By Madelin Shelton — 

The University of Louisville recently issued a statement in response to the sociology department’s July 7 letter that brought concerns of systemic racism at U of L to university leadership. The statement, sent out Oct. 15, was signed by U of L President Neeli Bendapudi and University Provost Beth Boehm.

The sociology department’s letter addressed inequitable treatment of Black faculty at U of L, including the marginalization of their teaching and research, biased student evaluations, and a lack of opportunity to move into leadership positions. It also challenged the university to go into further detail about its efforts to uplift Black members of U of L and to ensure the fair treatment of Black students, faculty and staff.

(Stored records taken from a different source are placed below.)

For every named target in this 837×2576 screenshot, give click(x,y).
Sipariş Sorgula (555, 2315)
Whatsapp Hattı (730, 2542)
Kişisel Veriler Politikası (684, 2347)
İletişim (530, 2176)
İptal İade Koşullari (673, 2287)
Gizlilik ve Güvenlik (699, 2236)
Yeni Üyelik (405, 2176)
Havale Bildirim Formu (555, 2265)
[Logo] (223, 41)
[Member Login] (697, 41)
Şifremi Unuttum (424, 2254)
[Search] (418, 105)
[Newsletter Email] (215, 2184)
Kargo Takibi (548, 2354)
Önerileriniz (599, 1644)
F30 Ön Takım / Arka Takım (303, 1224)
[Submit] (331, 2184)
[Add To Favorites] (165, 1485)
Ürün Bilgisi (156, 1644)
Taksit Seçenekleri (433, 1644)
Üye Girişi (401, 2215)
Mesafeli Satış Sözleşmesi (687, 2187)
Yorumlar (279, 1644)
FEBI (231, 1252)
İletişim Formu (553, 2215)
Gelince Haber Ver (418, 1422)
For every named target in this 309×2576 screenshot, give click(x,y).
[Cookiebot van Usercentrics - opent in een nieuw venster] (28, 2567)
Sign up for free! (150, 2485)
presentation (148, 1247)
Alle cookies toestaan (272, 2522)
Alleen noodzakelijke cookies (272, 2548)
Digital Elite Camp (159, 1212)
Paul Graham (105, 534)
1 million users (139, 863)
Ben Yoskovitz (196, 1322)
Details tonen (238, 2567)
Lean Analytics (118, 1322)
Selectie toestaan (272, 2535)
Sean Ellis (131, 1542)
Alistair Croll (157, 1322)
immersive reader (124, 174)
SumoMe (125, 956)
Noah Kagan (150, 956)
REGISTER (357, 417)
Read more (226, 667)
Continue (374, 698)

The statement reiterated that the university is currently developing the Cardinal Anti-Racist agenda with faculty, staff and student input. This agenda includes many objectives, including recruiting and retaining more students, faculty and staff of color, building intentionally anti-racism curriculum across all disciplines, ensuring boards, committees, and the search and hiring processes are intentionally diverse developing institutional and unit-level budgets that reflect the priority of diversity and equity and more.

Addressing the original concerns the letter brought up, the university detailed how its leadership is working to mitigate disparities among Black faculty by highlighting their scholarly contributions via social media, printed publications, advertising and marketing prowess.

“The provost’s office is currently reviewing how we execute teaching evaluations, and promotion and tenure reviews to identify systemic shortfalls,” the statement said.

In regards to the letter’s accusations of a lack of promotion among Black faculty to leadership positions, university leadership detailed recent efforts to provide leadership training to Black faculty through the VP Faculty Affairs and the Delphi Center.

The statement detailed several other elements of its efforts to ensure a more equitable U of L for Black community members including diversity trainings and university-sponsored minority support groups and associations.

University leadership repeated their commitment to dismantling racism at U of L throughout the statement. They said that they will demonstrate their success in dismantling systemic racism at U of L by replacing old policies with new anti-racist policies, increasing the number of faculty and staff of color, increasing the student of color population and retention rates and by expanding diversity and inclusion efforts, outreach and influence.

University leadership was clear that U of L still had a lot of work to do in this area.

“In closing, it is certainly the case that our beloved university has a lot of work to do to become the premier anti-racist metropolitan research university,” the statement read. “We owe it to our students and our community to create opportunities, break glass ceilings and be bold in our actions to be anti-racist.”